As some of you may know, I’ve been having lots of pain since the end of August. They thought I had an ovarian cyst that burst, but since the pain hasn’t completely gone away and is there every single day I’m going to have a laparoscopy on November 24th to figure out what the hell is causing me pain. Today my husband sends me this email from work
subject; your outpatient visit date
I need to put the date and time in my calendar, please advise
What the Hell kind of email is that?????
Never mind the email, check out the date for the procedure. Two days before Thanksgiving people! What the Hell? They told me they were scheduling 6 to 8 weeks out so I guess I was lucky to get one in 4 weeks but I when she gave me a list of possible dates I knew it would be the 24th. Who the hell gets surgery 2 days before Thanksgiving??? Apparently I do. It shouldn’t be that big a deal because we aren’t having a house full of people and my husband always makes the turkey, but still.
Stacy
Well, if you were one of the four people that visited us on Tuesday, you would know that my youngest, B is sick with a virus. A virus that I took him to the dr. yesterday for. A virus that the doctor said would require him to be home for the whole freaking week! What the hell? I do have a job, we do need to eat, it is getting close to Christmas, what the hell??
Football season for B is over now, he had one last practice last Saturday. A practice that was made pretty interesting considering the morning news showed that one of the volunteer coaches had been arrested! Technically he wasn’t a real coach, his step-son is on the team, and he was volunteering only at practices, but still there it was on the news and in the paper that day. Apparently he was involved in a robbery back in June, what the hell? He was turned in by a friend who gets his marijuana from him, What The Hell? He is currently being held on $100,000 Cash Bail, WHAT THE HELL???? Seriously, that’s my reaction…

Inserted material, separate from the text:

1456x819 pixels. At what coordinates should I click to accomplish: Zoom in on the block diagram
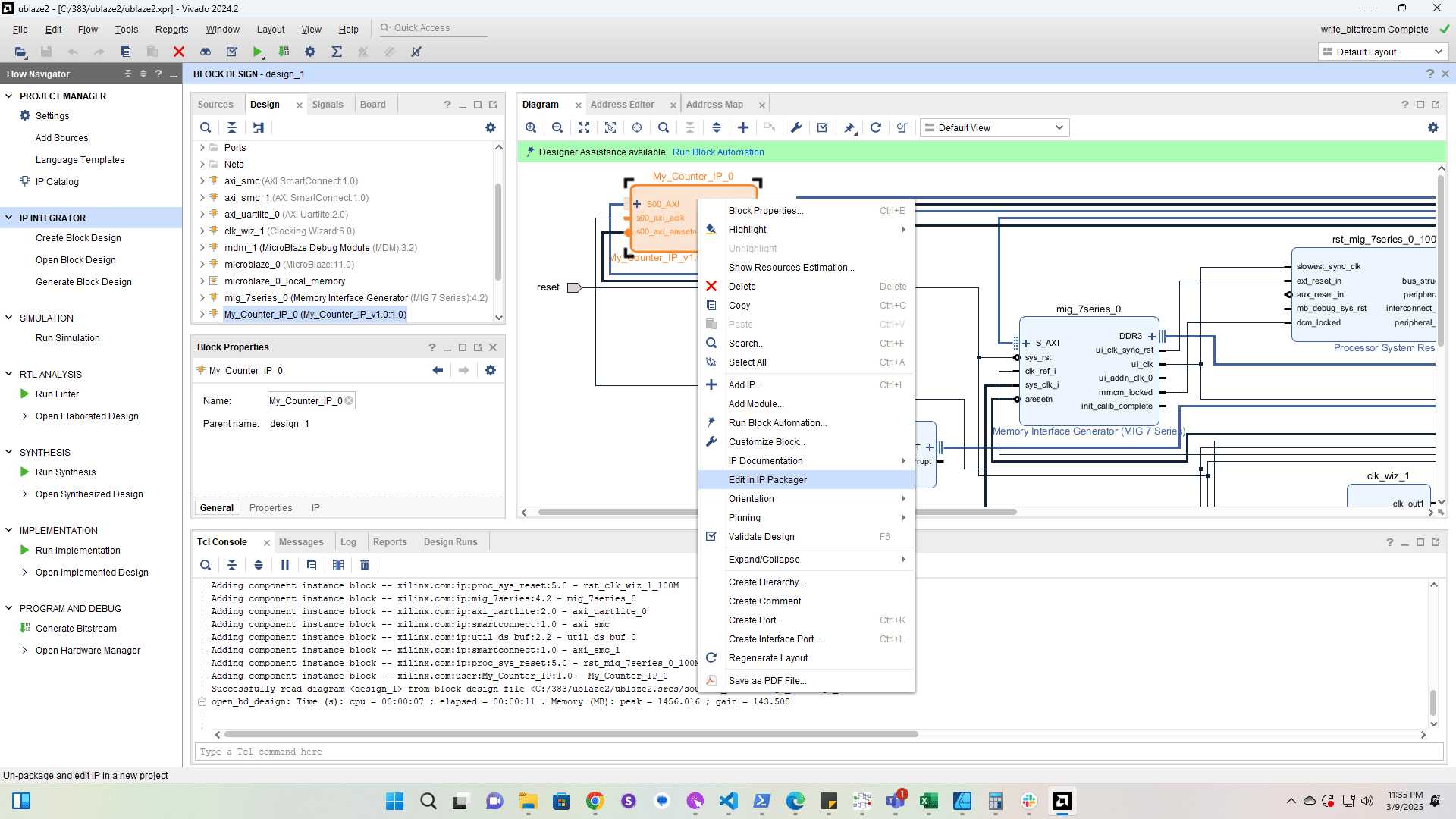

The other day I bought one of those big-ass bags of dog food that you can’t even lift, unless you actually exercise, than maybe you may be able to lift it, I on the other hand can’t. Anyways, it’s not our dog Bruno’s usual food, but because it was on sale I bought it. Usually he doesn’t care what you put in front of him. Not this time….he doesn’t like it at all, and doesn’t want to eat it! What the hell? This is a dog that ate enough cat poo out of the cat box that we didn’t even need to change it?! Now he’s following me around staring at me, and I know he’s thinking, “What the hell is that crap?”